After a brief intermission, the band returned to the stage to deliver a set of more modern material. With a wonderful mixture of fan favorites and deep cuts like “Return to Yggdrasil,” Enslaved highlighted the potential for even more diverse and melodic material to crush and excite in the live setting. Before departing from the stage, they shared a very special treat with the audience, inviting Selvik and Sandøy  to the stage once more to perform a song from this year’s Skuggsjá record, the monumental “Bøn Om Ending, Bøn Om Byrjing.” As an encore, the band returned with two more songs to close out a night of high spirits and deep history. When they took the stage again to the haunting keys of “As Fire Swept Clean the Earth,” I felt the hairs on the back of my neck stand on end. The very song that helped birth my passion for a band I’ve loved for well over a decade was possibly the best way for a show to end. Following it up with a track from Enslaved’s recent In Times album, “One Thousand Years of Rain” helped bring my musical adolescence and current place in life together in a beautiful way.
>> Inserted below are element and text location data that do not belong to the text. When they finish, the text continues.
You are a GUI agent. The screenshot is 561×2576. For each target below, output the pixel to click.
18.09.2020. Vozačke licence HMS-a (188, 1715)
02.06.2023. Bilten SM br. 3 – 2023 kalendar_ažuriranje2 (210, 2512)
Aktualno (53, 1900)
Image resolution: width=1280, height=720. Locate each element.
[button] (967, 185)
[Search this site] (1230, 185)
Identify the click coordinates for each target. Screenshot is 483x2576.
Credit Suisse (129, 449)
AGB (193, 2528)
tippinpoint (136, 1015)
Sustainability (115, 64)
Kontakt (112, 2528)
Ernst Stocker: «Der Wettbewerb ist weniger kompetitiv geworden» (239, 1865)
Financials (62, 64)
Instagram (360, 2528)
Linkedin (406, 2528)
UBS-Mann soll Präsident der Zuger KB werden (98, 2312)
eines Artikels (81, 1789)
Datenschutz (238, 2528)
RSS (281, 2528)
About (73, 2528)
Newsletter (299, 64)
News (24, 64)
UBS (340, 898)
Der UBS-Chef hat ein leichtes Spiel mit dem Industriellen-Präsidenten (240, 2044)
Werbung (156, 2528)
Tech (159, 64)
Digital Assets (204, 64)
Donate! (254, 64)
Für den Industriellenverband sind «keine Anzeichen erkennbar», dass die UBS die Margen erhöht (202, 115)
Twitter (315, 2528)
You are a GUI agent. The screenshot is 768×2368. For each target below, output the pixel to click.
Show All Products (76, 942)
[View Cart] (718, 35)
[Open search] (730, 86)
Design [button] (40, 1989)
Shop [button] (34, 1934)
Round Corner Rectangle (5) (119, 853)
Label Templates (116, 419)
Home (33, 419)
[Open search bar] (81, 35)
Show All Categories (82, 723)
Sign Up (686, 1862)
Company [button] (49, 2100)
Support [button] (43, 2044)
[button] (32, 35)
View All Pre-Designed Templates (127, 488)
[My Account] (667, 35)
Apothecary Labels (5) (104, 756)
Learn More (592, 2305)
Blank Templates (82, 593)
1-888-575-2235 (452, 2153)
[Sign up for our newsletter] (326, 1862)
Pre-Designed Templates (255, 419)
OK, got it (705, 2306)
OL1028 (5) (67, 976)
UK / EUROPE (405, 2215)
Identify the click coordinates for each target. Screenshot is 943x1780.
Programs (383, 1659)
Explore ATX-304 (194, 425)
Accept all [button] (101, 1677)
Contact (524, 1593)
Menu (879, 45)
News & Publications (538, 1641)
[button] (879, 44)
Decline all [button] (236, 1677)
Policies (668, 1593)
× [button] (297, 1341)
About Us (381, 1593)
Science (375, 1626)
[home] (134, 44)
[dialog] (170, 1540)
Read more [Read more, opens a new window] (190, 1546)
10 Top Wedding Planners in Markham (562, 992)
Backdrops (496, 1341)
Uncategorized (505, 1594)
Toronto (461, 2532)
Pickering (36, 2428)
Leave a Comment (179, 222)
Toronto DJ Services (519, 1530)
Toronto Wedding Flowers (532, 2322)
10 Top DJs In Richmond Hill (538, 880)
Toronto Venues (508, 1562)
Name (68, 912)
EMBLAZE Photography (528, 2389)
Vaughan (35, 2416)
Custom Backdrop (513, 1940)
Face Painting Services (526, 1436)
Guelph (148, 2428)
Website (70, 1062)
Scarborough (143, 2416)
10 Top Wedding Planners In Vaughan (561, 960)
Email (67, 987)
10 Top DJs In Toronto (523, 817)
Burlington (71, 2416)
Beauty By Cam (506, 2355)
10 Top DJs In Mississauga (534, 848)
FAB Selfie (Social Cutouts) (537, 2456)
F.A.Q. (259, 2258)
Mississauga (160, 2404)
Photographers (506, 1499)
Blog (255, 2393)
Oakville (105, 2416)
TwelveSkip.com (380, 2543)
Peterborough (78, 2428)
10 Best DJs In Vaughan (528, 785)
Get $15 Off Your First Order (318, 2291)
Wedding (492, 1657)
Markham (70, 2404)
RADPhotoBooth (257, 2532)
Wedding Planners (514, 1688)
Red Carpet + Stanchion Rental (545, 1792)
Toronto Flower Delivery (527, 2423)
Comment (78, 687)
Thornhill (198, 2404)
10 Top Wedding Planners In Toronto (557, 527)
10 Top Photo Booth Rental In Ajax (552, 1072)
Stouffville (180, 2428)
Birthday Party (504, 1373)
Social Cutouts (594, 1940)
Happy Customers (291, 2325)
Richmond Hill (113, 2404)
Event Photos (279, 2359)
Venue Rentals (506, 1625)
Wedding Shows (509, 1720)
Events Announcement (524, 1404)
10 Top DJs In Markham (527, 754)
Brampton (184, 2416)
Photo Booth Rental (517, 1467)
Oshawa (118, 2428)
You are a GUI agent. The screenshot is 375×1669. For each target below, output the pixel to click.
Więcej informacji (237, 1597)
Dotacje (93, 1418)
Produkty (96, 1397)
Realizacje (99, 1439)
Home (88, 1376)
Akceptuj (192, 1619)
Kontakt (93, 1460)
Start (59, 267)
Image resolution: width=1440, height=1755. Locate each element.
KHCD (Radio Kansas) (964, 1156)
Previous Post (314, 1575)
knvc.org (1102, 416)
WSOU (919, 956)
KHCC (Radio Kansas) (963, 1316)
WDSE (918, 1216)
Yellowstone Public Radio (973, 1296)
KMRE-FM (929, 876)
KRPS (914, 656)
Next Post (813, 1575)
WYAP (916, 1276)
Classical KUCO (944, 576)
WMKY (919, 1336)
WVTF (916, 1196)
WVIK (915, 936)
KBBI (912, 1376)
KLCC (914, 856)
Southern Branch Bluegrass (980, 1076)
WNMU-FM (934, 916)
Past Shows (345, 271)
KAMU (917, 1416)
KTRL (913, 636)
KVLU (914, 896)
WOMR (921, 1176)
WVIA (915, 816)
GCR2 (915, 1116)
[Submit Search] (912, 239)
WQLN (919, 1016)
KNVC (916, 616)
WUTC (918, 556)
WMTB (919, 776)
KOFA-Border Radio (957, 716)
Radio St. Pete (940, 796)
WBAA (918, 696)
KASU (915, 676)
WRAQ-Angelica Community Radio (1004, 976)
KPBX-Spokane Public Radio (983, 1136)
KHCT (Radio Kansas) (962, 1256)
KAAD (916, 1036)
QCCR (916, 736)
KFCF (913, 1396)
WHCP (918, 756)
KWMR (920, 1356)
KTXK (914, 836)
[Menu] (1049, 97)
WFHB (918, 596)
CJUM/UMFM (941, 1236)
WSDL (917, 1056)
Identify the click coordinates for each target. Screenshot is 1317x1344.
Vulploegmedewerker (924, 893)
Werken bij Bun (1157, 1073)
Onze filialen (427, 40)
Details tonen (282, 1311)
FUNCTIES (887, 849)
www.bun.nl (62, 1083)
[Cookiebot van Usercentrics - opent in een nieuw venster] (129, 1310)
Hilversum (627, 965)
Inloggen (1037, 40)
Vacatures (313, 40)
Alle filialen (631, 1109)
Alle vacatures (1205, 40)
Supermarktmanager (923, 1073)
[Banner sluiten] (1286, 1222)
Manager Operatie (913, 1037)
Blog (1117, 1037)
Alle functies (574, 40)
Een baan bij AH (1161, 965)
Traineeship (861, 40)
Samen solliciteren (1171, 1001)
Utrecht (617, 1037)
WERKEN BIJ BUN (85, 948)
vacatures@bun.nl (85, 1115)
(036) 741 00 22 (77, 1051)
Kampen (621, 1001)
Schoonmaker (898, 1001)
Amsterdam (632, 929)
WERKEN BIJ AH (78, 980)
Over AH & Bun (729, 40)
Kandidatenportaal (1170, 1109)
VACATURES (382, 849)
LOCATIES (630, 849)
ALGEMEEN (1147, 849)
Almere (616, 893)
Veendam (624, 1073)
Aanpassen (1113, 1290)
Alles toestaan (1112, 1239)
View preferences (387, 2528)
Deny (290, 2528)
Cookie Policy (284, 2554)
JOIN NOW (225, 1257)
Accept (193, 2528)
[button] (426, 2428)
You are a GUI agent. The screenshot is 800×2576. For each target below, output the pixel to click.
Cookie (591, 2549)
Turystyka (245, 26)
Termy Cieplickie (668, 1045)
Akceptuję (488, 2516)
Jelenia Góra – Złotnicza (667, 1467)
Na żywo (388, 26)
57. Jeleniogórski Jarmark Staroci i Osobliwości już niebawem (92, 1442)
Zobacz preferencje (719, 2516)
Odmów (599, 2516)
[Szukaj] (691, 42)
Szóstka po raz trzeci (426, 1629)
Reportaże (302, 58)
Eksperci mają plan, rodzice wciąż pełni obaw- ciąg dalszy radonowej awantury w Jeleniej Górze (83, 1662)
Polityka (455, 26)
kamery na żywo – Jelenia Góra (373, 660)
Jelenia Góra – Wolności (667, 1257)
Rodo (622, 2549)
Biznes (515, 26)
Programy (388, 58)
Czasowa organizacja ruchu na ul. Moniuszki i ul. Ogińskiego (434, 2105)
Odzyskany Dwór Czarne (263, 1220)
While Enslaved’s history and my own are not one and the same, it’s hard to follow a band’s music for so many years and not feel like it becomes a part of one’s own identity. In witnessing it live after so many years and watching the band explore so many parts of its own transformation, it felt like hearing some of my own parallel journeys documented in a musical format. Enslaved has spent 25 years capturing the spirit of a musical genre based on innovative and challenging attitudes. From the energy displayed on stage last night to the seemingly boundless enthusiasm that both the band and their fans share, it’s not too hard to imagine we’re in for another 25 years of creativity and shapeshifting from these talented Norwegians.